<<<<
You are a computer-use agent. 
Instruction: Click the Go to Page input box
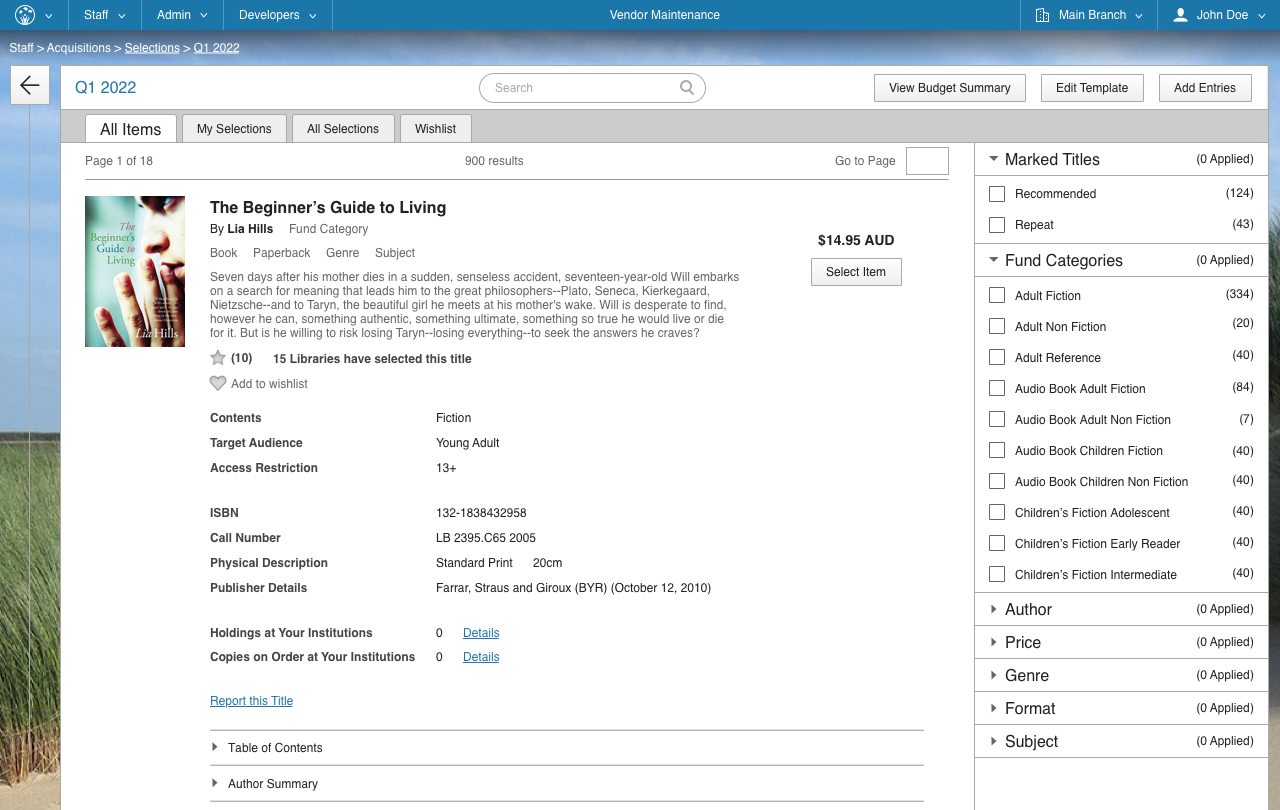tap(927, 161)
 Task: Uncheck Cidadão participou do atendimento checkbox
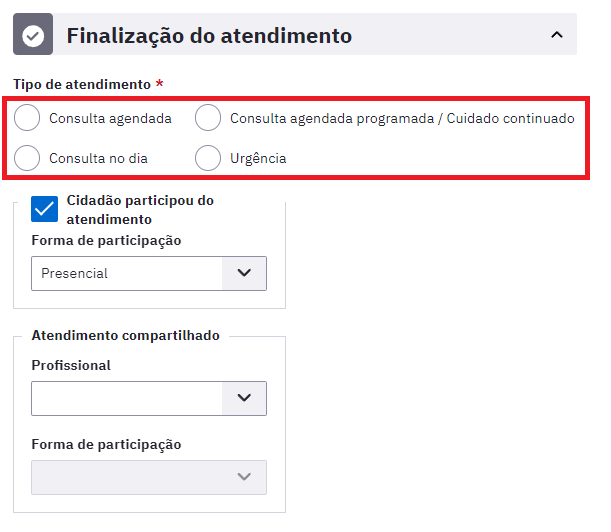click(45, 208)
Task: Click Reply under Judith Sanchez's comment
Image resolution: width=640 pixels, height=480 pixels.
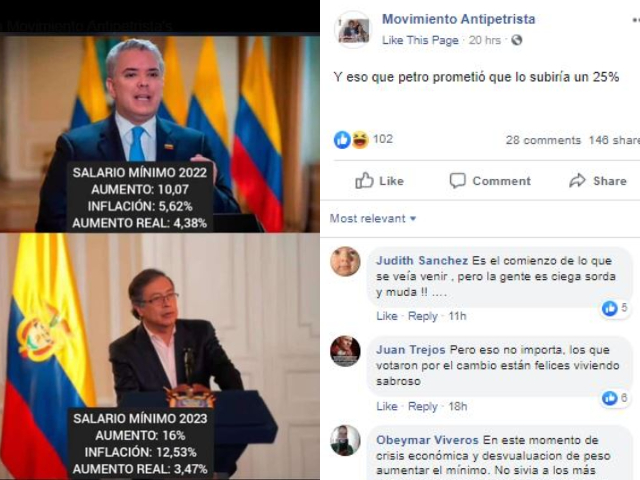Action: pyautogui.click(x=422, y=316)
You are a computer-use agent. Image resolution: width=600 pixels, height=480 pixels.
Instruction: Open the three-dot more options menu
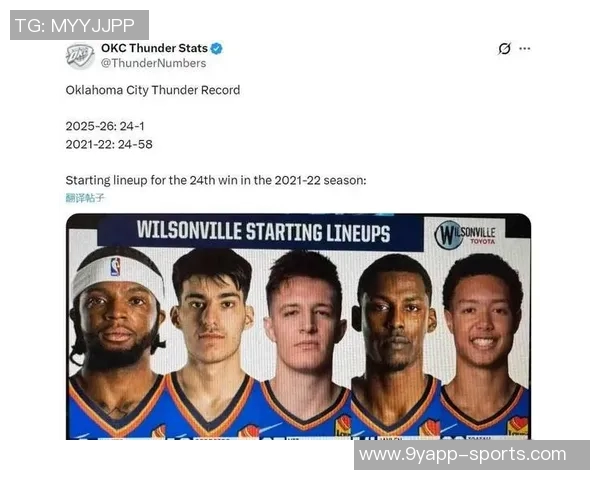tap(525, 49)

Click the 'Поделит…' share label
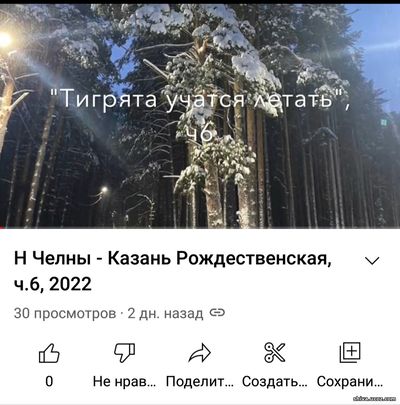(200, 381)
>>>>
## [What is expected]
Your task is to repeat exactly the lines from the beginning of the data to the line that contains "Task: Click Reply", both ends included, leaving out pictures.

## [Response to this task]
You are a computer-use agent. 
Instruction: Click the Go to Page input box
tap(927, 161)
 Task: Uncheck Cidadão participou do atendimento checkbox
click(45, 208)
Task: Click Reply under Judith Sanchez's comment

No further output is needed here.